#### What this task involves
Retype the tail of the data exactly, starting at the line containing "Image resolution: width=536" and stopping at the last line.

#### Available data
● ● ● ● ●
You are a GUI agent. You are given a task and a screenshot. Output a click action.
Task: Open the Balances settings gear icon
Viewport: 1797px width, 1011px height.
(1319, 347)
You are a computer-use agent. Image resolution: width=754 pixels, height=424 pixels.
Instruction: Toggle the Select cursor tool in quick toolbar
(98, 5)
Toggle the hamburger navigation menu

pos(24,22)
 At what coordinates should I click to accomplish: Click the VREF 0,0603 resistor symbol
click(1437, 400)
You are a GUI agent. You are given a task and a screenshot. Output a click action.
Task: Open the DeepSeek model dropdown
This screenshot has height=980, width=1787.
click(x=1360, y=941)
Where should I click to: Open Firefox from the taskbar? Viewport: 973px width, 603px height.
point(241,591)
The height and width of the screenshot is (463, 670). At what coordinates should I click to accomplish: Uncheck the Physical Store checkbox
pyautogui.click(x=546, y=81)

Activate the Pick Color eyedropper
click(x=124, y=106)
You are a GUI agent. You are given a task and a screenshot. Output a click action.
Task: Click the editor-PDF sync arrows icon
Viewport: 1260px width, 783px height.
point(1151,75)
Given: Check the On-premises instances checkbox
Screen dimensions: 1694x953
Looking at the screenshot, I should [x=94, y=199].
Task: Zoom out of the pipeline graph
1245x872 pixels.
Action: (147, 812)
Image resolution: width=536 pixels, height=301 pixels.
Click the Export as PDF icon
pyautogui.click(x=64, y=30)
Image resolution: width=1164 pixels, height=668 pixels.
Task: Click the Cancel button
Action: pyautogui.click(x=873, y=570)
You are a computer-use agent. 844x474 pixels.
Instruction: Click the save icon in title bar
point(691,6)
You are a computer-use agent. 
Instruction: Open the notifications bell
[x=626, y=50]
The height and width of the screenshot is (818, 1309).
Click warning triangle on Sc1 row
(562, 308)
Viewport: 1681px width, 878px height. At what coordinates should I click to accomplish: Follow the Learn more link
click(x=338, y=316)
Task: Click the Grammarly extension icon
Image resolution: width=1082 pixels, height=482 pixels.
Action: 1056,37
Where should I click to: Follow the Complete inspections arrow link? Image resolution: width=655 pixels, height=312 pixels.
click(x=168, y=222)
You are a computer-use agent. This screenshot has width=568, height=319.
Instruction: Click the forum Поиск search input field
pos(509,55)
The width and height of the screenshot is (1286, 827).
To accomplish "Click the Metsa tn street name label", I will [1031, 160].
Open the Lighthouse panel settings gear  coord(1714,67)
● ● ● ● ●
#### Answer to the problem
Image resolution: width=536 pixels, height=301 pixels.
Click the Export as PDF icon
pyautogui.click(x=64, y=30)
Image resolution: width=1164 pixels, height=668 pixels.
Task: Click the Cancel button
Action: pyautogui.click(x=873, y=570)
You are a computer-use agent. 844x474 pixels.
Instruction: Click the save icon in title bar
point(691,6)
You are a computer-use agent. 
Instruction: Open the notifications bell
[x=626, y=50]
The height and width of the screenshot is (818, 1309).
Click warning triangle on Sc1 row
(562, 308)
Viewport: 1681px width, 878px height. At what coordinates should I click to accomplish: Follow the Learn more link
click(x=338, y=316)
Task: Click the Grammarly extension icon
Image resolution: width=1082 pixels, height=482 pixels.
Action: 1056,37
Where should I click to: Follow the Complete inspections arrow link? Image resolution: width=655 pixels, height=312 pixels.
click(x=168, y=222)
You are a computer-use agent. This screenshot has width=568, height=319.
Instruction: Click the forum Поиск search input field
pos(509,55)
The width and height of the screenshot is (1286, 827).
To accomplish "Click the Metsa tn street name label", I will [1031, 160].
Open the Lighthouse panel settings gear  coord(1714,67)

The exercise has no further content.